:: EXERCISE AIM ::
For the records below, print every one exactly, with nothing dropped.

:: EXERCISE INPUTS ::

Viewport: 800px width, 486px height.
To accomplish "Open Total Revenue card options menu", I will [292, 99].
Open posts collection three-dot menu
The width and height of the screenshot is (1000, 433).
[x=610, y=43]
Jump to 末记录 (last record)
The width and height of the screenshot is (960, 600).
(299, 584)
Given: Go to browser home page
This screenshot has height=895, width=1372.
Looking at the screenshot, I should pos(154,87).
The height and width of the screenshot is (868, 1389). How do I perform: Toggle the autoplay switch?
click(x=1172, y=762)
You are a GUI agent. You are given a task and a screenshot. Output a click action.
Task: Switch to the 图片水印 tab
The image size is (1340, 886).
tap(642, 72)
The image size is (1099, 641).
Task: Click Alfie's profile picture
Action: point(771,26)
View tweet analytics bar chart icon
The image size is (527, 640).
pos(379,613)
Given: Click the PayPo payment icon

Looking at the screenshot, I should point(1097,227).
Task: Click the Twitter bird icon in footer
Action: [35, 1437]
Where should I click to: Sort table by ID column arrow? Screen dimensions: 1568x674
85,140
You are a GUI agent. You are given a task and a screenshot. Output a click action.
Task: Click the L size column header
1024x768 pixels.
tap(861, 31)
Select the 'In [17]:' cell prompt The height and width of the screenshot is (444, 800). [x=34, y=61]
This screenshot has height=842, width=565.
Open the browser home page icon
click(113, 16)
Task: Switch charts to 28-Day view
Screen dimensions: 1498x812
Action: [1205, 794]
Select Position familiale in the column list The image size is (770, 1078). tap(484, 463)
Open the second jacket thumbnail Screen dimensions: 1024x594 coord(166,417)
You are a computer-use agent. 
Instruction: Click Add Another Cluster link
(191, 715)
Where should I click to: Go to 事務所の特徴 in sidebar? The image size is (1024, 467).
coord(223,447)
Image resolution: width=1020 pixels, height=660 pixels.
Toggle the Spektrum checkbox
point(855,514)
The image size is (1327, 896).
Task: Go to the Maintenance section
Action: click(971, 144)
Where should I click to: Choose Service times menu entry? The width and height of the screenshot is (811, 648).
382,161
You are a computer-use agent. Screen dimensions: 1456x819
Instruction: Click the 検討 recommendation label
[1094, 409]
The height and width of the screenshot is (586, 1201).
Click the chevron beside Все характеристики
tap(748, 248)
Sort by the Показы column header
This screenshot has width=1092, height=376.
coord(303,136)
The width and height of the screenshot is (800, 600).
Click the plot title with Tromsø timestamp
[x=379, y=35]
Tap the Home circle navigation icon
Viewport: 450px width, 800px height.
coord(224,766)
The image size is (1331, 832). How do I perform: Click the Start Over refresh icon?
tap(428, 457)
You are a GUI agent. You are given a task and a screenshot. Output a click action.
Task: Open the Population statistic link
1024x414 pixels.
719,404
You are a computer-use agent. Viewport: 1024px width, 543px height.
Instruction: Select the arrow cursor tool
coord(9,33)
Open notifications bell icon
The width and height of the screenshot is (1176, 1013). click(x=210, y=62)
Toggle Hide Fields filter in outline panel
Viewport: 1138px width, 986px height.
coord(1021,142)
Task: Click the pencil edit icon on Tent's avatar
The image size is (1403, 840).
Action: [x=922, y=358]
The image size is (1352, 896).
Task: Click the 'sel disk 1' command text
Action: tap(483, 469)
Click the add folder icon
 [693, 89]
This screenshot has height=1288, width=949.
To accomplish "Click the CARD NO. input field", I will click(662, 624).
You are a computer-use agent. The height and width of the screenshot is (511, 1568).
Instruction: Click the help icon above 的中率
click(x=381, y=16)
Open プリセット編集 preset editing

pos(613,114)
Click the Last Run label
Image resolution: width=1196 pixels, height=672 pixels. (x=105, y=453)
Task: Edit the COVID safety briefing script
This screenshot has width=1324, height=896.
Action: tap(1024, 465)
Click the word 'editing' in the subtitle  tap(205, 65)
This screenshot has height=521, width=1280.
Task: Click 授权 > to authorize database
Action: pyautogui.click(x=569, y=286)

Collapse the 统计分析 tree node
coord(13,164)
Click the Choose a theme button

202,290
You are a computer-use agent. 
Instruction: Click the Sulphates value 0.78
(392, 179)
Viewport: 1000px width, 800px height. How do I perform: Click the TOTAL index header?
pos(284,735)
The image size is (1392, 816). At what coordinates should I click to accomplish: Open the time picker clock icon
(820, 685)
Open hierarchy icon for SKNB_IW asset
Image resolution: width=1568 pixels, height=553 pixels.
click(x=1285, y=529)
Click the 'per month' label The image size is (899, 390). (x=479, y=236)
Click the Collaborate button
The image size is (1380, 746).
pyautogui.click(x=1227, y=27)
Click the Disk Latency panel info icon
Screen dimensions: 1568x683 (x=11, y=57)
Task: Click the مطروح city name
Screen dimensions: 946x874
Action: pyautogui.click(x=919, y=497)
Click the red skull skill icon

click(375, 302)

:: FINISHED EXERCISE ::
Viewport: 800px width, 486px height.
To accomplish "Open Total Revenue card options menu", I will [292, 99].
Open posts collection three-dot menu
The width and height of the screenshot is (1000, 433).
[x=610, y=43]
Jump to 末记录 (last record)
The width and height of the screenshot is (960, 600).
(299, 584)
Given: Go to browser home page
This screenshot has height=895, width=1372.
Looking at the screenshot, I should pos(154,87).
The height and width of the screenshot is (868, 1389). How do I perform: Toggle the autoplay switch?
click(x=1172, y=762)
You are a GUI agent. You are given a task and a screenshot. Output a click action.
Task: Switch to the 图片水印 tab
The image size is (1340, 886).
tap(642, 72)
The image size is (1099, 641).
Task: Click Alfie's profile picture
Action: point(771,26)
View tweet analytics bar chart icon
The image size is (527, 640).
pos(379,613)
Given: Click the PayPo payment icon

Looking at the screenshot, I should point(1097,227).
Task: Click the Twitter bird icon in footer
Action: [35, 1437]
Where should I click to: Sort table by ID column arrow? Screen dimensions: 1568x674
85,140
You are a GUI agent. You are given a task and a screenshot. Output a click action.
Task: Click the L size column header
1024x768 pixels.
tap(861, 31)
Select the 'In [17]:' cell prompt The height and width of the screenshot is (444, 800). [x=34, y=61]
This screenshot has height=842, width=565.
Open the browser home page icon
click(113, 16)
Task: Switch charts to 28-Day view
Screen dimensions: 1498x812
Action: [1205, 794]
Select Position familiale in the column list The image size is (770, 1078). tap(484, 463)
Open the second jacket thumbnail Screen dimensions: 1024x594 coord(166,417)
You are a computer-use agent. 
Instruction: Click Add Another Cluster link
(191, 715)
Where should I click to: Go to 事務所の特徴 in sidebar? The image size is (1024, 467).
coord(223,447)
Image resolution: width=1020 pixels, height=660 pixels.
Toggle the Spektrum checkbox
point(855,514)
The image size is (1327, 896).
Task: Go to the Maintenance section
Action: click(971, 144)
Where should I click to: Choose Service times menu entry? The width and height of the screenshot is (811, 648).
382,161
You are a computer-use agent. Screen dimensions: 1456x819
Instruction: Click the 検討 recommendation label
[1094, 409]
The height and width of the screenshot is (586, 1201).
Click the chevron beside Все характеристики
tap(748, 248)
Sort by the Показы column header
This screenshot has width=1092, height=376.
coord(303,136)
The width and height of the screenshot is (800, 600).
Click the plot title with Tromsø timestamp
[x=379, y=35]
Tap the Home circle navigation icon
Viewport: 450px width, 800px height.
coord(224,766)
The image size is (1331, 832). How do I perform: Click the Start Over refresh icon?
tap(428, 457)
You are a GUI agent. You are given a task and a screenshot. Output a click action.
Task: Open the Population statistic link
1024x414 pixels.
719,404
You are a computer-use agent. Viewport: 1024px width, 543px height.
Instruction: Select the arrow cursor tool
coord(9,33)
Open notifications bell icon
The width and height of the screenshot is (1176, 1013). click(x=210, y=62)
Toggle Hide Fields filter in outline panel
Viewport: 1138px width, 986px height.
coord(1021,142)
Task: Click the pencil edit icon on Tent's avatar
The image size is (1403, 840).
Action: [x=922, y=358]
The image size is (1352, 896).
Task: Click the 'sel disk 1' command text
Action: tap(483, 469)
Click the add folder icon
 [693, 89]
This screenshot has height=1288, width=949.
To accomplish "Click the CARD NO. input field", I will click(662, 624).
You are a computer-use agent. The height and width of the screenshot is (511, 1568).
Instruction: Click the help icon above 的中率
click(x=381, y=16)
Open プリセット編集 preset editing

pos(613,114)
Click the Last Run label
Image resolution: width=1196 pixels, height=672 pixels. (x=105, y=453)
Task: Edit the COVID safety briefing script
This screenshot has width=1324, height=896.
Action: tap(1024, 465)
Click the word 'editing' in the subtitle  tap(205, 65)
This screenshot has height=521, width=1280.
Task: Click 授权 > to authorize database
Action: pyautogui.click(x=569, y=286)

Collapse the 统计分析 tree node
coord(13,164)
Click the Choose a theme button

202,290
You are a computer-use agent. 
Instruction: Click the Sulphates value 0.78
(392, 179)
Viewport: 1000px width, 800px height. How do I perform: Click the TOTAL index header?
pos(284,735)
The image size is (1392, 816). At what coordinates should I click to accomplish: Open the time picker clock icon
(820, 685)
Open hierarchy icon for SKNB_IW asset
Image resolution: width=1568 pixels, height=553 pixels.
click(x=1285, y=529)
Click the 'per month' label The image size is (899, 390). (x=479, y=236)
Click the Collaborate button
The image size is (1380, 746).
pyautogui.click(x=1227, y=27)
Click the Disk Latency panel info icon
Screen dimensions: 1568x683 (x=11, y=57)
Task: Click the مطروح city name
Screen dimensions: 946x874
Action: pyautogui.click(x=919, y=497)
Click the red skull skill icon

click(375, 302)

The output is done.